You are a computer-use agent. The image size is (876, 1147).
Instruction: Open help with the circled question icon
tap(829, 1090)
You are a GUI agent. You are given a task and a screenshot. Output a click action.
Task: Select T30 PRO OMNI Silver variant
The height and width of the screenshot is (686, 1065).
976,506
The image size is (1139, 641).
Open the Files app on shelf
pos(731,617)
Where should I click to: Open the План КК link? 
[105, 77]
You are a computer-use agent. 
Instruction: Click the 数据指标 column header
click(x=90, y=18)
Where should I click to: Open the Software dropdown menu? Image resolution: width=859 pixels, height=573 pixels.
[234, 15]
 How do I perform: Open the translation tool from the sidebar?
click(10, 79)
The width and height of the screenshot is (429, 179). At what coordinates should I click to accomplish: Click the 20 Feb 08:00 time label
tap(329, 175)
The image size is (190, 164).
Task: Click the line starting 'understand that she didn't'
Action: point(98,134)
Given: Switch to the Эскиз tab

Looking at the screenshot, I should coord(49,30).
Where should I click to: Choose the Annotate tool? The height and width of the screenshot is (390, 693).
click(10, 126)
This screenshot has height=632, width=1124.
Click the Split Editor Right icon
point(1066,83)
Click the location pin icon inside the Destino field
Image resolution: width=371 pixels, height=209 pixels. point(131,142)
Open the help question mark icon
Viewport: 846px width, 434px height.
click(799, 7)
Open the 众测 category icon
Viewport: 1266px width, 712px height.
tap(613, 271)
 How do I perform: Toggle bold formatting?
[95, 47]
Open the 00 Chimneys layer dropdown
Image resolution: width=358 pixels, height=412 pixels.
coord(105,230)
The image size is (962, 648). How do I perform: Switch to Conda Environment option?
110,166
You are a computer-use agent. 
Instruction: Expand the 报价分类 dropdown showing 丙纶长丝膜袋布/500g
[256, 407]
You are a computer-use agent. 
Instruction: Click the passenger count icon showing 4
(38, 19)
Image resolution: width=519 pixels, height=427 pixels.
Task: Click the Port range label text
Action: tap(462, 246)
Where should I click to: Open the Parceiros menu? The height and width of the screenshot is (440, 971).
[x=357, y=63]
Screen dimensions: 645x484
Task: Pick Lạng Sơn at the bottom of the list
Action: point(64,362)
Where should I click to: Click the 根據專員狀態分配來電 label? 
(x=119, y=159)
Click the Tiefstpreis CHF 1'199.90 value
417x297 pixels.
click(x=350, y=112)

_WHAT TO DO:_
Print nothing but the lines from the line with "Image resolution: width=358" to the last line of the records above. Both of those lines count.

_YOUR SOLUTION:_
Image resolution: width=358 pixels, height=412 pixels.
coord(105,230)
The image size is (962, 648). How do I perform: Switch to Conda Environment option?
110,166
You are a computer-use agent. 
Instruction: Expand the 报价分类 dropdown showing 丙纶长丝膜袋布/500g
[256, 407]
You are a computer-use agent. 
Instruction: Click the passenger count icon showing 4
(38, 19)
Image resolution: width=519 pixels, height=427 pixels.
Task: Click the Port range label text
Action: tap(462, 246)
Where should I click to: Open the Parceiros menu? The height and width of the screenshot is (440, 971).
[x=357, y=63]
Screen dimensions: 645x484
Task: Pick Lạng Sơn at the bottom of the list
Action: point(64,362)
Where should I click to: Click the 根據專員狀態分配來電 label? 
(x=119, y=159)
Click the Tiefstpreis CHF 1'199.90 value
417x297 pixels.
click(x=350, y=112)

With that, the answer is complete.